Task directions ->
For the material that follows, tally the lines holding "will" and give the total alone.

Input material START

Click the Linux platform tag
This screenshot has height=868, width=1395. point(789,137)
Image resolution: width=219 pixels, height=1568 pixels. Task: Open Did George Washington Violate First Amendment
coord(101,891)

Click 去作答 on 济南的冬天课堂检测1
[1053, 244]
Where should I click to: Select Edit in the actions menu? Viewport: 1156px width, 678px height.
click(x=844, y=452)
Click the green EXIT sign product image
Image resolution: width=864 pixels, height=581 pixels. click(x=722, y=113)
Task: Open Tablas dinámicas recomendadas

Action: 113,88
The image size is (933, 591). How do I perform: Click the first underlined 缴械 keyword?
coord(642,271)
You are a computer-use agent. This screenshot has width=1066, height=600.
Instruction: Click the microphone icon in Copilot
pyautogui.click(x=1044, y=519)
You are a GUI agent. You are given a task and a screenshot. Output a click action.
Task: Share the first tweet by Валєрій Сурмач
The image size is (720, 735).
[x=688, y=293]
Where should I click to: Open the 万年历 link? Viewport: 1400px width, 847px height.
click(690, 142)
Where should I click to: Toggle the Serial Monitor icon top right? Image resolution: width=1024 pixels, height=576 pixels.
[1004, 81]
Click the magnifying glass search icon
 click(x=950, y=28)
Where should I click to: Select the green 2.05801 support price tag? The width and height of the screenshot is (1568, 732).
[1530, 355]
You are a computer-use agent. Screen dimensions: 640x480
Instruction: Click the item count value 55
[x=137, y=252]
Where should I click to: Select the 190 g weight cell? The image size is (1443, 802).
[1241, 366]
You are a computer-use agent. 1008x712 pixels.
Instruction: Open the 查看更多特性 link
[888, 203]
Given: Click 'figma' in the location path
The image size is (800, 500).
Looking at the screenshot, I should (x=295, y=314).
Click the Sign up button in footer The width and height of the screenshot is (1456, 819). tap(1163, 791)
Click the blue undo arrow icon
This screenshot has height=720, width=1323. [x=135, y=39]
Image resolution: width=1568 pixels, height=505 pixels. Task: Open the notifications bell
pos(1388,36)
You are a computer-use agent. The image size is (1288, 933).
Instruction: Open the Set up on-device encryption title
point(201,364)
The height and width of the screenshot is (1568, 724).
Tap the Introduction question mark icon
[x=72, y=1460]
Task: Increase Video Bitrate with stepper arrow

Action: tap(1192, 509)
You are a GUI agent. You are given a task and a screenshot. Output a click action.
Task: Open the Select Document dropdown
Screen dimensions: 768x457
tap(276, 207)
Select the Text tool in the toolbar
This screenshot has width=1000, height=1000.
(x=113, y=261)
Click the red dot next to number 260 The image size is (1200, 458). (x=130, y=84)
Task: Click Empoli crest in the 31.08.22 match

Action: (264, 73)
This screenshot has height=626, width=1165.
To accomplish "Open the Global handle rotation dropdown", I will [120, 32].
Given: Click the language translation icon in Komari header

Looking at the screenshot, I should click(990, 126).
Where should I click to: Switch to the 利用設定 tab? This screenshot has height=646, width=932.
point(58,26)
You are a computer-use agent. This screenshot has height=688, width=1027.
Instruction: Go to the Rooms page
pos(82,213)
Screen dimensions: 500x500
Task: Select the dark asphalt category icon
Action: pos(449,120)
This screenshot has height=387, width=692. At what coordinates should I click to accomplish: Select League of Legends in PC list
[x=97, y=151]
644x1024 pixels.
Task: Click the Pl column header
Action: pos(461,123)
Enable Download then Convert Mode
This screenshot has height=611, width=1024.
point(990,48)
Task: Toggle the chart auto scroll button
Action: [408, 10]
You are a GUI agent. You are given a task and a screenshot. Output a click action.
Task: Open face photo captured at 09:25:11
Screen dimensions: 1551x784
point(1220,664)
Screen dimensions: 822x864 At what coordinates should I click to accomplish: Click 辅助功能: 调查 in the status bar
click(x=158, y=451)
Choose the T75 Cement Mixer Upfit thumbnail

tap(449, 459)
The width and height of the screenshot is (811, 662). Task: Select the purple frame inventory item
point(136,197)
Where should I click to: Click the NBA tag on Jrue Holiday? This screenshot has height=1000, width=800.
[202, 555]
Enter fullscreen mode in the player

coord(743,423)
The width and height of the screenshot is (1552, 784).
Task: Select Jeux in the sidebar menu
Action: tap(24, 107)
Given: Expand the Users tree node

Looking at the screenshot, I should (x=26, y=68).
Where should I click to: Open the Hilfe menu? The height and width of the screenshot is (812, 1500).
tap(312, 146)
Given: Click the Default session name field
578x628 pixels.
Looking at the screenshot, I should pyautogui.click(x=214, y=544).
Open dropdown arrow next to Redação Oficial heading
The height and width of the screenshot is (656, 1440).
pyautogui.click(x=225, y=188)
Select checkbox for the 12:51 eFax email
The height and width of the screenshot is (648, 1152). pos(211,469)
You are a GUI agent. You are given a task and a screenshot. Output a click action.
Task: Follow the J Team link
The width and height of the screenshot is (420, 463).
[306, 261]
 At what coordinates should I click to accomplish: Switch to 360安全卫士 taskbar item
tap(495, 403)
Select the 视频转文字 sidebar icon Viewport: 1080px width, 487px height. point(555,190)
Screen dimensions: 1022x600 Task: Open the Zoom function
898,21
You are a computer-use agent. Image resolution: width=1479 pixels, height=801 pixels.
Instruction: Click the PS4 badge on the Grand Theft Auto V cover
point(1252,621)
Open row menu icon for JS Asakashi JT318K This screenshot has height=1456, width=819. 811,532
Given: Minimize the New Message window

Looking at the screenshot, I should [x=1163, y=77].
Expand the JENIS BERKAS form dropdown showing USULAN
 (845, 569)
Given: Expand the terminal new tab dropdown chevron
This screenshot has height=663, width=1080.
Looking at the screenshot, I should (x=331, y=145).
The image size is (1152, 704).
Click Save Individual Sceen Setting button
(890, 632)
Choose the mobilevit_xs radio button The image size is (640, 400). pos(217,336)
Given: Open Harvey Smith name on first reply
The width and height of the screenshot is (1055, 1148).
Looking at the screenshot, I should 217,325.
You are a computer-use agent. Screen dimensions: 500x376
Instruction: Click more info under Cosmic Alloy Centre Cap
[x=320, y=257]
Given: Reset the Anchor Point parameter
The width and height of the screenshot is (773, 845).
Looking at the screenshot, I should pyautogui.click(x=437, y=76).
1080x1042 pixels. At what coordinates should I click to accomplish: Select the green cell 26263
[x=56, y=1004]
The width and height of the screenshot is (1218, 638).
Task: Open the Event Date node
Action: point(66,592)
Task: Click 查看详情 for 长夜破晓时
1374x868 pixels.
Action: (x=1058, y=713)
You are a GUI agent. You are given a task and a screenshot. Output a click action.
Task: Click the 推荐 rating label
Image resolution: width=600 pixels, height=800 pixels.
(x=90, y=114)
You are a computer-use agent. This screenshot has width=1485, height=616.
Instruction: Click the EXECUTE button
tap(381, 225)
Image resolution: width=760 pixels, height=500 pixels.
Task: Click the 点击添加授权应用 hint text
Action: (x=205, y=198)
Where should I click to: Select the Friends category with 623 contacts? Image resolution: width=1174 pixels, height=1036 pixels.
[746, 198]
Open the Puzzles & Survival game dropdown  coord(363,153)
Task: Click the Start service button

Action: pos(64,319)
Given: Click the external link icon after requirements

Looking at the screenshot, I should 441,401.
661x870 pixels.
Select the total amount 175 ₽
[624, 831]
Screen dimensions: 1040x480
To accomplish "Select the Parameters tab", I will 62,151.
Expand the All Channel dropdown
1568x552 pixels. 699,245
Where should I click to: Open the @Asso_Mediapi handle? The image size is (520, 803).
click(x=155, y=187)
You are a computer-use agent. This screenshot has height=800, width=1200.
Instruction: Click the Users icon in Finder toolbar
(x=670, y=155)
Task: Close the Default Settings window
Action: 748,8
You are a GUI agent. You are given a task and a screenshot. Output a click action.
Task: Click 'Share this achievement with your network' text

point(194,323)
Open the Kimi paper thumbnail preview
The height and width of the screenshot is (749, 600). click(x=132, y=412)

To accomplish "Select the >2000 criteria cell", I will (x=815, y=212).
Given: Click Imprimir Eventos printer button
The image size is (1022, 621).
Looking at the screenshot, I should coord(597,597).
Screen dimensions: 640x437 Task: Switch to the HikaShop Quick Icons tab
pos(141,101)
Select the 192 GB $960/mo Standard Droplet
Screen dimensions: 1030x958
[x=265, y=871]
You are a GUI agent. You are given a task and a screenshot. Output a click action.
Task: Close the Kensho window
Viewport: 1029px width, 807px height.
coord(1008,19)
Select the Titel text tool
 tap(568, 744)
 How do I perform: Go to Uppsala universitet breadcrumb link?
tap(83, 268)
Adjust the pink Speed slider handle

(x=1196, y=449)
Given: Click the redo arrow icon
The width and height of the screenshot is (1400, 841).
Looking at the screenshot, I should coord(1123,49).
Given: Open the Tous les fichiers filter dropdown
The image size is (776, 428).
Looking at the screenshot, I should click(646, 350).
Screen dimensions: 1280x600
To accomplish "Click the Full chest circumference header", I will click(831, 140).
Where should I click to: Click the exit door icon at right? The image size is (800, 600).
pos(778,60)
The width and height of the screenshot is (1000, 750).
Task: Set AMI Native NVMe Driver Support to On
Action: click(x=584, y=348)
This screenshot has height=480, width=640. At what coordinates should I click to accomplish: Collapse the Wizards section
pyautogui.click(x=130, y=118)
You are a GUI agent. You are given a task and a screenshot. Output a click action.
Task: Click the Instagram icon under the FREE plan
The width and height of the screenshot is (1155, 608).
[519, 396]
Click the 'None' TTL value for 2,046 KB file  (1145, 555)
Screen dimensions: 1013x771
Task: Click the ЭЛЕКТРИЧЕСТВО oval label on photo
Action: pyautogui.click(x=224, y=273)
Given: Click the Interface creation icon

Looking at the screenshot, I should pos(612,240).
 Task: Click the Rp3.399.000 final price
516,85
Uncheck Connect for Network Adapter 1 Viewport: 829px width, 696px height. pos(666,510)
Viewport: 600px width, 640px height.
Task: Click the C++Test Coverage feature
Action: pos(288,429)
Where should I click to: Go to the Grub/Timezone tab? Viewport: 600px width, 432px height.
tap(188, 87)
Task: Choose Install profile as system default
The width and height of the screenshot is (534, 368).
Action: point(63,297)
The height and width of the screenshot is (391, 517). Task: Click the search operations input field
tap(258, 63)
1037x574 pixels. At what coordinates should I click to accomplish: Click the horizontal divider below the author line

Input material END

Solution ->
4